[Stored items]
+++

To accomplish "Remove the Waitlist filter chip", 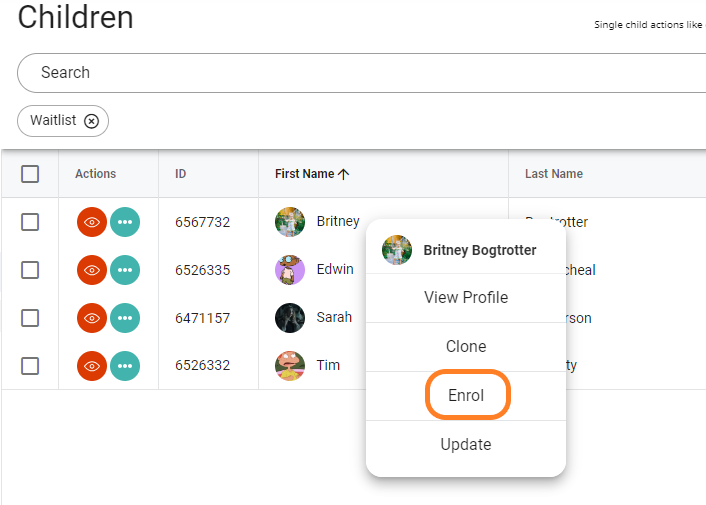I will pos(91,121).
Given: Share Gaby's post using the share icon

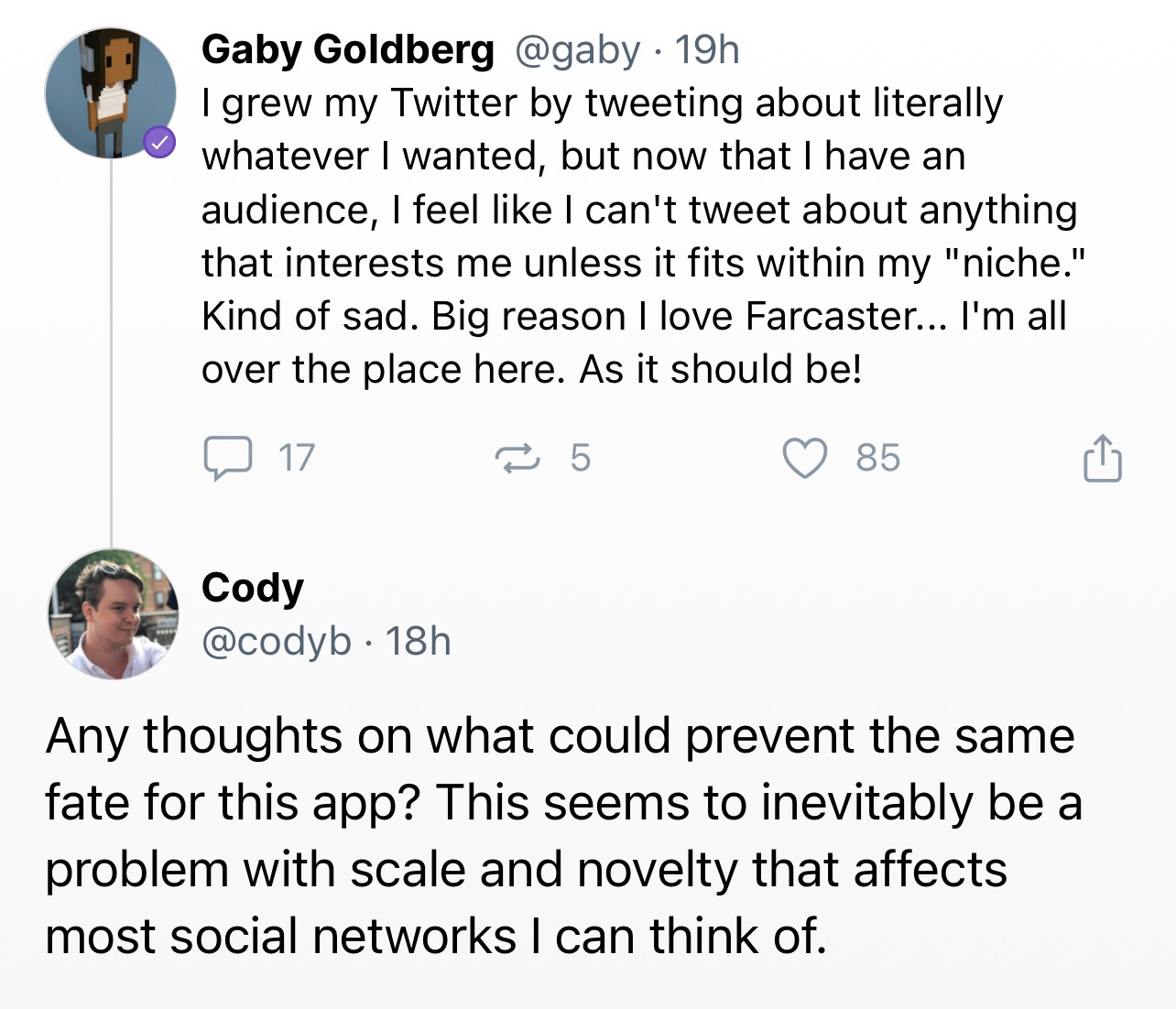Looking at the screenshot, I should (x=1102, y=458).
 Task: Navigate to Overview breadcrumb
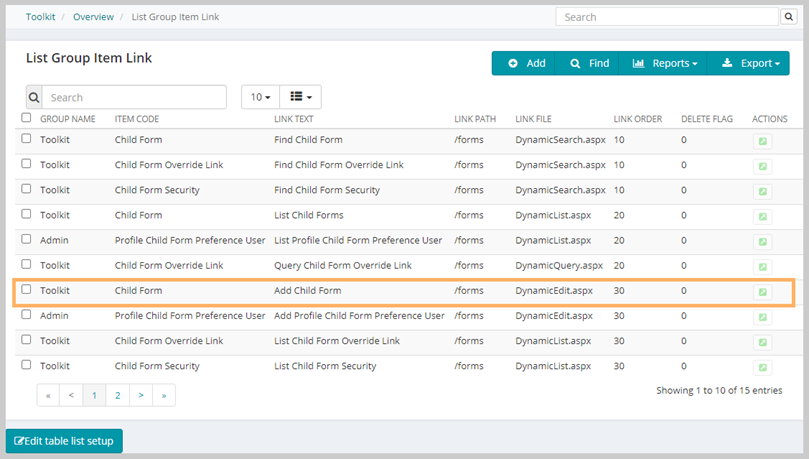click(x=93, y=17)
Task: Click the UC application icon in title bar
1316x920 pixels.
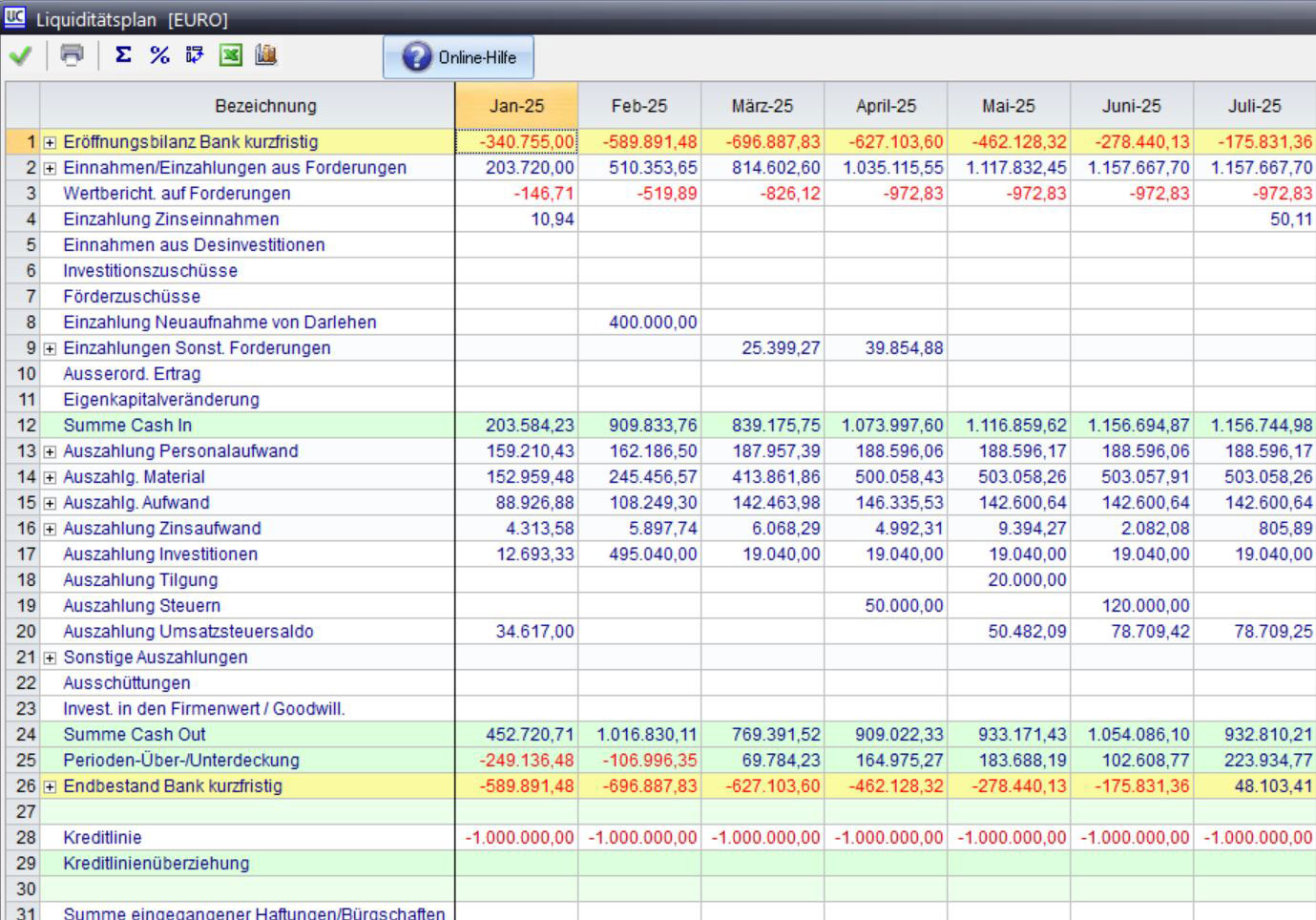Action: (14, 18)
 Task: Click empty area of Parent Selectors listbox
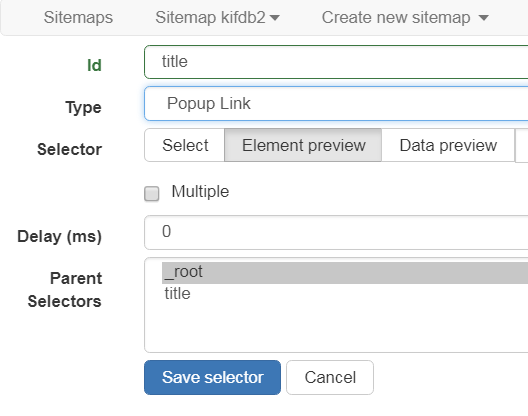coord(336,327)
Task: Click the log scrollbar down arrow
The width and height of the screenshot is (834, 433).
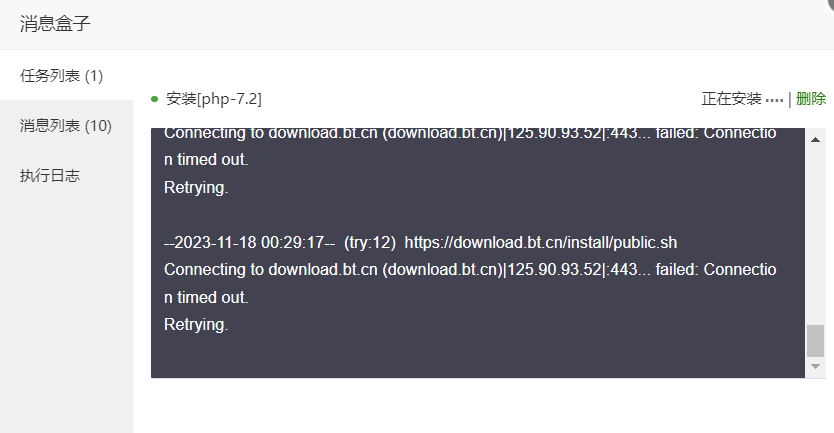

+++

#### ASSIGNED TASK
Nothing but the lines from the one that contains "Task: Click the UC" through the last line of the records belongs in the answer, reproduced exactly, with no pictures.

#### ANSWER SPACE
Task: Click the UC application icon in title bar
1316x920 pixels.
Action: (14, 18)
 Task: Click empty area of Parent Selectors listbox
coord(336,327)
Task: Click the log scrollbar down arrow
The width and height of the screenshot is (834, 433).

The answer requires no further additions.